“Yeah,” Sheffield said. “Maybe Toole and the others shot each other all to pieces. Their sort does such things.”
Conn grunted at that. It was a thing to hope for.
He and Sheffield rode at the front of the posse, moving slowly but surely across the shadowed land toward their appointment with death.
The nature of that appointment seemed to be coming clearer to a few of the men. When Conn glanced back at them, theirfaces looked pale and sober. He reckoned the whiskey had worn off, and they were finally understanding the reality of what they’d signed up for.
To their credit, however, none of them turned back. They swallowed their fear and kept riding through the darkness.
That’s a funny thing about men, of course. Most, once committed to action, would rather get shot than turn away and be branded a coward by their peers.
Conn hoped he could count on them when the lead started to fly. As long as they stood their ground and fired back, it would be okay. He just hoped they didn’t buckle and retreat.
Nothing invites blood madness more than a retreating enemy.
He said none of this, committed to his course of action and knowing he needed their rifles.
Clouds thickened overhead, creating longer stretches of pitch darkness, slowing them further.
When they reached the foot of the mountains, the road split. Sheffield pointed to the south, and they rode on.
A short distance later, a dark shape came into view beside a mountain stream. It was the abandoned cabin.
The men reined in, waiting for the clouds to break up and shed some light on the situation.
When shafts of moonlight broke through, they illuminated a squat, dark building with a tin roof. There were no horses hitched outside, no lights burning inside, and no smoke rising from the chimney.
Which didn’t mean much.
The outlaws could be in there, maybe sleeping, maybe lying in wait. Their horses could be hitched in the back out of sight.
Conn rode slowly forward, gripping the reins in one hand and the shotgun in the other.
Sheffield rode beside him, a lever-action rifle balanced across his lap. Moonlight hollowed his bony face and gleamed in his hard eyes.
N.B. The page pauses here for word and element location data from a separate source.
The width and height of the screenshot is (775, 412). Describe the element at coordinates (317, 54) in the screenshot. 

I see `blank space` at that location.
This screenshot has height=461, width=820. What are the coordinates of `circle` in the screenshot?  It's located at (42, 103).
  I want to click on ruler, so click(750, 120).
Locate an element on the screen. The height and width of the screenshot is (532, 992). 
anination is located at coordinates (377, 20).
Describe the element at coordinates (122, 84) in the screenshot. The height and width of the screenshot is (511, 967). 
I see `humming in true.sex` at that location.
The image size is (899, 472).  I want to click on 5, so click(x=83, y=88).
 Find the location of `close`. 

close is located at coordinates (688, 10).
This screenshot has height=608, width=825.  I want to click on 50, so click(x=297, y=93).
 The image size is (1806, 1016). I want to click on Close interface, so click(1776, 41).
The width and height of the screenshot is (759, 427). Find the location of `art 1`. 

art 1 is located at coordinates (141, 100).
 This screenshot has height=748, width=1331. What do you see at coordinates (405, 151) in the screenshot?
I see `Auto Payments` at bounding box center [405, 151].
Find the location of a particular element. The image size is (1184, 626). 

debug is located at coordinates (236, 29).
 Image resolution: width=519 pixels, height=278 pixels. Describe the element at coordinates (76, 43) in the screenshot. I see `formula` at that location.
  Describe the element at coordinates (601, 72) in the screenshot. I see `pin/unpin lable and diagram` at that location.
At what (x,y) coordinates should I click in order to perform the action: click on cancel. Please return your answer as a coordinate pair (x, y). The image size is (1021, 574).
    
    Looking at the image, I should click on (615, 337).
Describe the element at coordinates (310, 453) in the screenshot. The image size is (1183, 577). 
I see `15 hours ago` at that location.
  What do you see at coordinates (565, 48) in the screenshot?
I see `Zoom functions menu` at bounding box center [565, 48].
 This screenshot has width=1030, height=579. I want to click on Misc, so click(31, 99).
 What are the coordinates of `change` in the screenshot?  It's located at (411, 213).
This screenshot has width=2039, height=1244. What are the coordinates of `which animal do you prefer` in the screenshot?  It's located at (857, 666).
They followed the tracks up to where a bunch of horses had approached the cabin. In the shifting moonlight, Conn saw that those tracks had, indeed, hooked around behind the building.
He stopped his horse and raised a fist in the air.
The others stopped and waited silently.
Conn swung down and landed light as a cat. Then he walked slowly forward, creeping toward the house with his shotgun at the ready.
All was silent. There was no movement anywhere. Even the wind had stopped, as if the whole world was holding its breath.
Reaching the house, Conn put his ear to the door and listened.
Nothing. Not even the scampering of mice.
From there, he went to the small side window, moving silently as a ghost.
Again, he listened. Again, silence reigned.
Walking around the back of the house, he heard nothing and saw no one, unless you counted the man lying dead upon the ground. His lifeless face gripped a shocked expression, as if the last thing he expected was to die this night.
He was a young man, maybe eighteen or nineteen, and he’d been shot in the chest. His arms were flung out. The blood glistened, black in the moonlight. There was a lot of it.
Beyond the dead man, Conn could see where the horses had ridden off.